Start of Material provided
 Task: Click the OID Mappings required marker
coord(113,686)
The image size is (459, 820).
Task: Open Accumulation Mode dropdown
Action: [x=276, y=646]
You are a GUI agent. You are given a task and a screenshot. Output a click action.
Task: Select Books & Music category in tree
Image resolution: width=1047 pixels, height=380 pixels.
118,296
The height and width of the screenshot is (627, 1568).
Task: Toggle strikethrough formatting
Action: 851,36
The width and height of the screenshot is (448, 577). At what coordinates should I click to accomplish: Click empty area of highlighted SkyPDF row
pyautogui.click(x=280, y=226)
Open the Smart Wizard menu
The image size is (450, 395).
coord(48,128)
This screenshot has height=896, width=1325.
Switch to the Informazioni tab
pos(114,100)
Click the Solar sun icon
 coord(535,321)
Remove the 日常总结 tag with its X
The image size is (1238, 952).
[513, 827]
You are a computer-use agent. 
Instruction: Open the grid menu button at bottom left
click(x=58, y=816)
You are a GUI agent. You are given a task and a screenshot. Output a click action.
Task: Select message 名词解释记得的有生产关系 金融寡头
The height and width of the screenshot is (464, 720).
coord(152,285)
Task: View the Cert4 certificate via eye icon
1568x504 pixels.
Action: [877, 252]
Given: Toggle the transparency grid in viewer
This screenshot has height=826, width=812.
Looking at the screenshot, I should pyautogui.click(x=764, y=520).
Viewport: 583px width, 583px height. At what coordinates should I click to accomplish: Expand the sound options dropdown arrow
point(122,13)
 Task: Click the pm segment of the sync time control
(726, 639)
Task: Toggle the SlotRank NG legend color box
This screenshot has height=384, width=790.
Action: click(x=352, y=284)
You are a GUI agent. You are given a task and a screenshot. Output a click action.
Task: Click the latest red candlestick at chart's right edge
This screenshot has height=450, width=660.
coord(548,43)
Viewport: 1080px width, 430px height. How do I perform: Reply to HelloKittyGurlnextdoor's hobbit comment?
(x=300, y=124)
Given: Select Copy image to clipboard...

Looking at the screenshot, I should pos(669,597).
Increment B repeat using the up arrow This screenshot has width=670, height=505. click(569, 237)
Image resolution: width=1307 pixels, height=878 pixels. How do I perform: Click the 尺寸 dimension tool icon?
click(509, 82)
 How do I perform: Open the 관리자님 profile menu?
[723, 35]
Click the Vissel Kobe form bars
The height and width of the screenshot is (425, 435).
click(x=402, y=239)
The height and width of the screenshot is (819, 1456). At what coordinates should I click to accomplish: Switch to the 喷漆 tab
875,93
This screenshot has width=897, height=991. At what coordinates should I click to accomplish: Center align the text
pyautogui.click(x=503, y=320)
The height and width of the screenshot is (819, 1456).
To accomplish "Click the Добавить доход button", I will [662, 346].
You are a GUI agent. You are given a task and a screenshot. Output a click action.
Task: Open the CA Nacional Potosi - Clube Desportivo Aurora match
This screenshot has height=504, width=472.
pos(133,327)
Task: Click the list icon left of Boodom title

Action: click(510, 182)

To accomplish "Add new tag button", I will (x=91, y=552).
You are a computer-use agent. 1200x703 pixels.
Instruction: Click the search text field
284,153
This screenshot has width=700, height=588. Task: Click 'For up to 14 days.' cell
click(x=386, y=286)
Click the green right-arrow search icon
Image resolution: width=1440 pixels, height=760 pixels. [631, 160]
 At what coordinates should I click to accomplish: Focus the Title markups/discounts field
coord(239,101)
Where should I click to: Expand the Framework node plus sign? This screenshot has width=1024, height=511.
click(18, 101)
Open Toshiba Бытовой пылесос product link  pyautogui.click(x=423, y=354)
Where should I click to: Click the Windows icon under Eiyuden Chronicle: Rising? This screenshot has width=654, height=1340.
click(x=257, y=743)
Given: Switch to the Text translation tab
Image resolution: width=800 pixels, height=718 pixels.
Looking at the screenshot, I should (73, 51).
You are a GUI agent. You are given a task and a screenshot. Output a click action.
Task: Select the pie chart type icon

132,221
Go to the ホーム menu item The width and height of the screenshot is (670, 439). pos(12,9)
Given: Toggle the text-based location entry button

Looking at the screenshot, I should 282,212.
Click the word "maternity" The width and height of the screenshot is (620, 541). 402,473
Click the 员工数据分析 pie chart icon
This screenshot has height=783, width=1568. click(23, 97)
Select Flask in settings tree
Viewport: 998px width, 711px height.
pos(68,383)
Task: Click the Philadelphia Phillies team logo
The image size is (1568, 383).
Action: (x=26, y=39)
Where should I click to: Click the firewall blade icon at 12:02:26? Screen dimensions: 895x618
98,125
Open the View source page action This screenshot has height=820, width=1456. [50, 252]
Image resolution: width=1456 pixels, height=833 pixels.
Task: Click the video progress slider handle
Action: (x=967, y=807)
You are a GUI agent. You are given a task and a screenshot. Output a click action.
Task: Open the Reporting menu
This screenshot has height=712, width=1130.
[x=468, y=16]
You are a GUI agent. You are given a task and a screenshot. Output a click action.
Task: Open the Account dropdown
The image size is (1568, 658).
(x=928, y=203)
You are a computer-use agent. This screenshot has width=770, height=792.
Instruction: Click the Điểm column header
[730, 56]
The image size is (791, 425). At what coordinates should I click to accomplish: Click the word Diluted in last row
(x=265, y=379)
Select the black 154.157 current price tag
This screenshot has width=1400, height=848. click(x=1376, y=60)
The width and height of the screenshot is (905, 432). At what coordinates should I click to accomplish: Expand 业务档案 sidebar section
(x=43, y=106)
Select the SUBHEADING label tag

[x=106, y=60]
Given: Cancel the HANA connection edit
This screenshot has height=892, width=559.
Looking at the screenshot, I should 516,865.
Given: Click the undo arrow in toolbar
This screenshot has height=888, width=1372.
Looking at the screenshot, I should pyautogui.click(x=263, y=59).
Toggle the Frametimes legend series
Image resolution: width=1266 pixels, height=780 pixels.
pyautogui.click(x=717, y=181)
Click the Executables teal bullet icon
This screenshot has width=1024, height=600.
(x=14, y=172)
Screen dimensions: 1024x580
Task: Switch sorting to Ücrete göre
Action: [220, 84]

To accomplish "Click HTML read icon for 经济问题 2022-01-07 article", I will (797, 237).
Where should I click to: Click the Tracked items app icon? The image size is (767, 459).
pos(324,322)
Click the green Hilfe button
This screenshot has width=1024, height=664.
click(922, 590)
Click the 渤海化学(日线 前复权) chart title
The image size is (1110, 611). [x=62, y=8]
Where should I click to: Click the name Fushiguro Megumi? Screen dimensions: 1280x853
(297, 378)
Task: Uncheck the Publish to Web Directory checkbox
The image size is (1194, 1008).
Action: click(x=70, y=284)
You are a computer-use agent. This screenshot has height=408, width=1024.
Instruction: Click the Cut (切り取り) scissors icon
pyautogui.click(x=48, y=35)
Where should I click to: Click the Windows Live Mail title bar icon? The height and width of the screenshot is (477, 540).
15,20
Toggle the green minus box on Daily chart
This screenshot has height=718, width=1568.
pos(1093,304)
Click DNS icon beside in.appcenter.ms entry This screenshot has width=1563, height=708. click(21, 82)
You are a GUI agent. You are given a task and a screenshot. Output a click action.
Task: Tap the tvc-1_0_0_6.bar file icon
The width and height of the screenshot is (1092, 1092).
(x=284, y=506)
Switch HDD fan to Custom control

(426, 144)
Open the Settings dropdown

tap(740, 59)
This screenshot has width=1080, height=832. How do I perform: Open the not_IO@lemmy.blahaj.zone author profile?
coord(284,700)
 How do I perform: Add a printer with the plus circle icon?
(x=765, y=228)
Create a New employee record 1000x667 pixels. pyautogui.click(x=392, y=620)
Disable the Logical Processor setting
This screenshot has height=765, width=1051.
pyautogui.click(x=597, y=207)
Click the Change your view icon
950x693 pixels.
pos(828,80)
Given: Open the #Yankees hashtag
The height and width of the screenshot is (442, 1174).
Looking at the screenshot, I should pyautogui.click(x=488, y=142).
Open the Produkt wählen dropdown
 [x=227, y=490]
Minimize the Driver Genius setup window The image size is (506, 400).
End of Material provided
> **About this task**: Work out how many lines of the entries contain the word "will", and answer with that number alone.

> **Answer box**: 3